The freetype issue is totally orthogonal to SVG and PDF, since the freetype renderer is not used by vector backends. The SVG backend only uses the freetype TrueType file parser to get the curves, which come directly from the file and shouldn't be impacted by the version of freetype. The PDF backend doesn't even use that -- it uses a library called ttconv.

The conversion of SVG and PDF to PNG will be necessary for the foreseeable future.

Since both PDF and SVG use dictionaries and hash-based ids to some extent, the ordering of the elements changes between runs. The backends are constantly tweaked to fix bugs and improve efficiencies etc. which can change the structure of the file in radical ways while (if all goes well) not impacting the final result. The only way to look at the final result in an objective way is to render it to a bitmap and compare it in that space.

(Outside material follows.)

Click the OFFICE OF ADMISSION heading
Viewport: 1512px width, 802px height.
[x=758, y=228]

mdboom · 2012-04-17T18:22:34Z

Here's the first chunk of changes to make the tests faster. As these things tend to be finicky across systems, I'd appreciate as much testing as possible.

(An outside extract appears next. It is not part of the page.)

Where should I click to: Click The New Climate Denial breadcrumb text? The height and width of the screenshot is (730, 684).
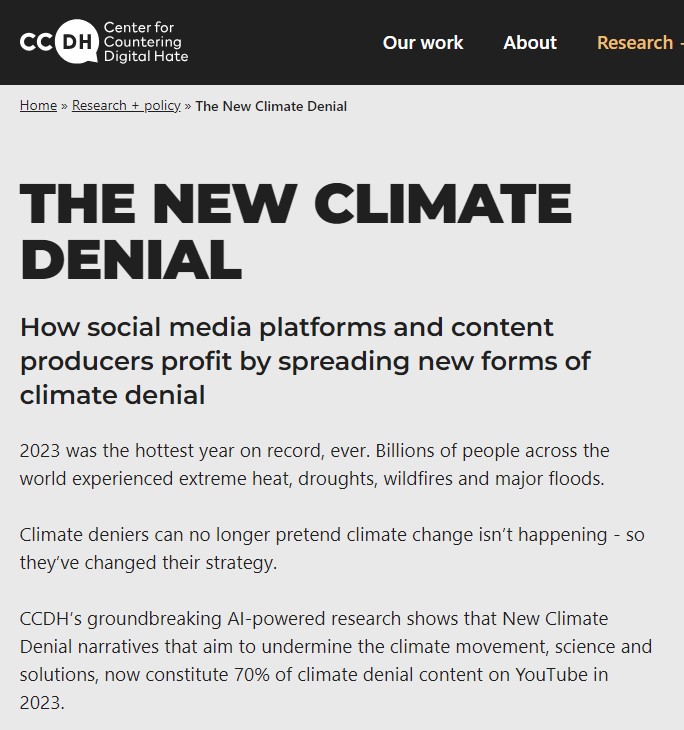click(x=271, y=106)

The conversions from PDF and SVG to PNG are cached. By default, this is to ~/.matplotlib/test-cache, but the location can be configured (as usual) with the MPLCONFIGDIR environment variable. The files are named based on the MD5 cache of the source file, so caching should work and have benefit even when flipping between different git branches. For this reason, only the baseline images are cached, since they have a fixed MD5 hash. Test result images can not be cached because the ordering of the elements in them may change between identical runs at the whim of dictionary ordering. This would result in the size of the cache exploding. Still, I get about a 33% speedup overall with this technique.
For a smaller gain, the histogram of the images that is used for comparison is replaced by bincount if Numpy >= 1.6 (the first version to have a minlength argument to bincount). This was the largest time sink after ghostscript and inkscape when running tests.
If available, it will use the python bindings to the ghostscript API (python-ghostscript). This prevents firing off separate processes and reinitializing ghostscript many times. The speedup is pretty modest, unfortunately, but it still may be worth leaving in. pip install ghostscript to get the bindings.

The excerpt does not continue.